SUPPLIED INFORMATION:
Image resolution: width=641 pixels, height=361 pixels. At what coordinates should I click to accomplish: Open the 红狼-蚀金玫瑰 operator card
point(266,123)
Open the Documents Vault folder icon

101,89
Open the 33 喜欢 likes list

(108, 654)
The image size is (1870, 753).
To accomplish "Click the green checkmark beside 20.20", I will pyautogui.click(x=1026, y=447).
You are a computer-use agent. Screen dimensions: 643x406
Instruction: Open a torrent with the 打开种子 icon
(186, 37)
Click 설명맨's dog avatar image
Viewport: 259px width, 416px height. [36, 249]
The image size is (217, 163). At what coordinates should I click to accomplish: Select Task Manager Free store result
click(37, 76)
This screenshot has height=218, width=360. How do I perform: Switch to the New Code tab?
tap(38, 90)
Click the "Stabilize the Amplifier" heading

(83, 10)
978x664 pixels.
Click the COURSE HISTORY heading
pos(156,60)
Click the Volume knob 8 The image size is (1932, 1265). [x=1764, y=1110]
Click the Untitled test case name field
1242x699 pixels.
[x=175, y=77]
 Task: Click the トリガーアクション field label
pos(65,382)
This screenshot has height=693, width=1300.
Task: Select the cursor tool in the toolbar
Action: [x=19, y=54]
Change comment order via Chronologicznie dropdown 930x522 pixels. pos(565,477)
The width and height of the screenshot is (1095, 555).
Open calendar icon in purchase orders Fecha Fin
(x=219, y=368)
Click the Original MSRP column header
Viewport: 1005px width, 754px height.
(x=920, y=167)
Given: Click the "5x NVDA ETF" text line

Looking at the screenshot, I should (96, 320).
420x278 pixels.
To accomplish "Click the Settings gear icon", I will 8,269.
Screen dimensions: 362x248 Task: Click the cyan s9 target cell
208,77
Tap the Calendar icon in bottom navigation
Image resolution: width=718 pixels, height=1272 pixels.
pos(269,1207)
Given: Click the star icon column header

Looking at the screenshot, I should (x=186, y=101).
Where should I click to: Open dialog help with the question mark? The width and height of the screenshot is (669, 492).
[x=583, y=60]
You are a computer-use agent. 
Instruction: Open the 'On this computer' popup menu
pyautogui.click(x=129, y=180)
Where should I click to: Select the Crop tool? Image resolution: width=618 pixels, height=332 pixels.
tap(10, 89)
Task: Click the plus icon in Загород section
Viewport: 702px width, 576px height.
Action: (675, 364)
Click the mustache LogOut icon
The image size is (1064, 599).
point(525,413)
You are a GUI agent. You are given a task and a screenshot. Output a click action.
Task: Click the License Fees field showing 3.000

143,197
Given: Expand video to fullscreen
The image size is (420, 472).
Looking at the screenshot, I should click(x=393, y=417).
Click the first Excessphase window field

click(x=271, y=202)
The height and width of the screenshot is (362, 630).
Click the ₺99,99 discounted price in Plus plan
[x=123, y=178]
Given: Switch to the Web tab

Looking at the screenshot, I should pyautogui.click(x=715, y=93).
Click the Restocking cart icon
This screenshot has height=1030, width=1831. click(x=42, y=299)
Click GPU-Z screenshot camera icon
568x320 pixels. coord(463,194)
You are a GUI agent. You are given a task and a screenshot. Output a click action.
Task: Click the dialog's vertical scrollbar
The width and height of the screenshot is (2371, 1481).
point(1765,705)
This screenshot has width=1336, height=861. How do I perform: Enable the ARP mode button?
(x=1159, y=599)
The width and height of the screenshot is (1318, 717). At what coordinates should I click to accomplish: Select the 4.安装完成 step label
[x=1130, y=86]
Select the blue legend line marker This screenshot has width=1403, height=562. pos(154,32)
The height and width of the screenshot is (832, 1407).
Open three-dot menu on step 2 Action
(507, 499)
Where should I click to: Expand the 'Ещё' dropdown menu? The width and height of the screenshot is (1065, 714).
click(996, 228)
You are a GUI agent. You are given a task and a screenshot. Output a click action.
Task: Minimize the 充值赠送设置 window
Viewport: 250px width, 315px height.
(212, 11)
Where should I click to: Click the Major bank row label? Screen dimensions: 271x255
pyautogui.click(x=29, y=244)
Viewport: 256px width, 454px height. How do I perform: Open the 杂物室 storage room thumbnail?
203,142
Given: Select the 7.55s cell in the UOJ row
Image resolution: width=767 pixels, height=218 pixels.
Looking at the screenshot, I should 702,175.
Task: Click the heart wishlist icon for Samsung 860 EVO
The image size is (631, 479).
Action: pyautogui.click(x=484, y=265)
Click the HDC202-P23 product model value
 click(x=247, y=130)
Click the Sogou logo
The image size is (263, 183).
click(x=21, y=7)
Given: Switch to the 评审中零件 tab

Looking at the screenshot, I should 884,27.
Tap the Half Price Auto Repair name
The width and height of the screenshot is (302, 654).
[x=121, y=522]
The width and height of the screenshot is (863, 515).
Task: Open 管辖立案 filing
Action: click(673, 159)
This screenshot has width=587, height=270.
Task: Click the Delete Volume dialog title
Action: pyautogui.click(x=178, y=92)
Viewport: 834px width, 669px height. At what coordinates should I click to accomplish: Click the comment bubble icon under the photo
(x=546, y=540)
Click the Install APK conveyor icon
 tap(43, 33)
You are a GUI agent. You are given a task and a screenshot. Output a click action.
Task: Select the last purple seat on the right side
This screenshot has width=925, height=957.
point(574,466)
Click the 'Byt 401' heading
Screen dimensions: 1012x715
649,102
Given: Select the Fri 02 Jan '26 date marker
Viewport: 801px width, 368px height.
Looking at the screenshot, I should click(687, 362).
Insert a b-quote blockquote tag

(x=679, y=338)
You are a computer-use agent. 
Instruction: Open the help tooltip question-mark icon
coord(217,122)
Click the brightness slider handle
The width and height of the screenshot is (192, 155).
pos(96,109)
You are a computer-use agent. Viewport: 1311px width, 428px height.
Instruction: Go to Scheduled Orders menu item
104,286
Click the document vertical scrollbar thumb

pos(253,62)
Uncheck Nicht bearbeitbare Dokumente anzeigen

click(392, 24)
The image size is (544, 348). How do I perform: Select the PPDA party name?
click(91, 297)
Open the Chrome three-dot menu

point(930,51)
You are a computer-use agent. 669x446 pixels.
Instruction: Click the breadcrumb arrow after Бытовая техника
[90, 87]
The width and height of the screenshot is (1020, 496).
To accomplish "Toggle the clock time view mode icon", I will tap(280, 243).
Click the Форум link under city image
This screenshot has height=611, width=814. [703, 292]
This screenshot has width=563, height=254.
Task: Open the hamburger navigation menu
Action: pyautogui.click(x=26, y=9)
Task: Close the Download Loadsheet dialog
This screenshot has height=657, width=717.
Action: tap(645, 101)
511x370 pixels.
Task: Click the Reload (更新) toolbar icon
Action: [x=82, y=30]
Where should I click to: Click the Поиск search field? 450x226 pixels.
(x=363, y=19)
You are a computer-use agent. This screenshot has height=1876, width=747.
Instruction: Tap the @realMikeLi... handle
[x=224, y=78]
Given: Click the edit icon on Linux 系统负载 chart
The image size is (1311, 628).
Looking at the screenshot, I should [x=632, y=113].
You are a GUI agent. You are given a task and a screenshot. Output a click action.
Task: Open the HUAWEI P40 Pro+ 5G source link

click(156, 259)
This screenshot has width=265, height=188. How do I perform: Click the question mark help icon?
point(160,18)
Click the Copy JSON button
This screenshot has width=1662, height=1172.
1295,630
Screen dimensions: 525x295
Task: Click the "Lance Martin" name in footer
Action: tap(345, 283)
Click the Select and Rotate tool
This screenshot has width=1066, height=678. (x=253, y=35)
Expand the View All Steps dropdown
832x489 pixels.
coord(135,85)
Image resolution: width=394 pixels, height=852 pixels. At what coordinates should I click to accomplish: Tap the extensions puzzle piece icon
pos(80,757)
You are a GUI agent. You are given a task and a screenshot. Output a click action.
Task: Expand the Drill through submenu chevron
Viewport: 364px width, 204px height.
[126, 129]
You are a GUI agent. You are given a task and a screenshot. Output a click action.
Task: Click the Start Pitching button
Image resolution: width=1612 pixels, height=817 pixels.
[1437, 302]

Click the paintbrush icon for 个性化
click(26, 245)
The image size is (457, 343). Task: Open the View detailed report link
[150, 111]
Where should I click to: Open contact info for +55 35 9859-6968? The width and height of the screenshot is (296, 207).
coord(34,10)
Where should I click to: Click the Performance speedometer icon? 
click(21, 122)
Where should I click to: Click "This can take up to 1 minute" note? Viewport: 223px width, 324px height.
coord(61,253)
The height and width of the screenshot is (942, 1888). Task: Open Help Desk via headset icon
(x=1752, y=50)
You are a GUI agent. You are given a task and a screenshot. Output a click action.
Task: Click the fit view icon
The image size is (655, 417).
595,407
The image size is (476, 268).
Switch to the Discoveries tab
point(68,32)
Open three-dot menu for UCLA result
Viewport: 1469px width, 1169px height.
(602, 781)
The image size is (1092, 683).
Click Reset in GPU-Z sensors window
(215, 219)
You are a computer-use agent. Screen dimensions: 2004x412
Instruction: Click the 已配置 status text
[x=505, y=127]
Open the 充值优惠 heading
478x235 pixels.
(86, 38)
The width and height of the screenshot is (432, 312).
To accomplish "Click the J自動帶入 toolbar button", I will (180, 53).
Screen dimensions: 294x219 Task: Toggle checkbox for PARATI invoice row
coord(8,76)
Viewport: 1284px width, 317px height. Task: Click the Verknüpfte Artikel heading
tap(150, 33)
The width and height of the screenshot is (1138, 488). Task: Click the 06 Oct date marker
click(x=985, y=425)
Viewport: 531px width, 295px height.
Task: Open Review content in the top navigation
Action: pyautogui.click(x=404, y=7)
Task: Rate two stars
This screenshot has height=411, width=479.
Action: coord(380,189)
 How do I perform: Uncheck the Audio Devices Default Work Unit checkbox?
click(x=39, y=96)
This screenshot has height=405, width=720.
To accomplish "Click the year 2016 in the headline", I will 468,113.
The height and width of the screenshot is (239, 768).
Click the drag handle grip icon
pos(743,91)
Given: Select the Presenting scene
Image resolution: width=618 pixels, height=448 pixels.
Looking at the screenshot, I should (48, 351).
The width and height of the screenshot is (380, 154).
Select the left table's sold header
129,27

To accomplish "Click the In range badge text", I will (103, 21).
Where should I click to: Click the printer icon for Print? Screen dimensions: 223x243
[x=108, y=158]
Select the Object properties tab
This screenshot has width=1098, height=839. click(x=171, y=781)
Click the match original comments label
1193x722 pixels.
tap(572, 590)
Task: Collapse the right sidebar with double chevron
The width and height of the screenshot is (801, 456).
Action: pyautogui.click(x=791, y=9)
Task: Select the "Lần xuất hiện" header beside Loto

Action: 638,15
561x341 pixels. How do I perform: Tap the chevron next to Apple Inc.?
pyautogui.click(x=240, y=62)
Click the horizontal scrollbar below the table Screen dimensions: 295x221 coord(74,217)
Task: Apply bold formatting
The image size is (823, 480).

AIM: How many of the lines above contain the word "dropdown"? Reply with the number alone.

RESPONSE TO THE TASK: 3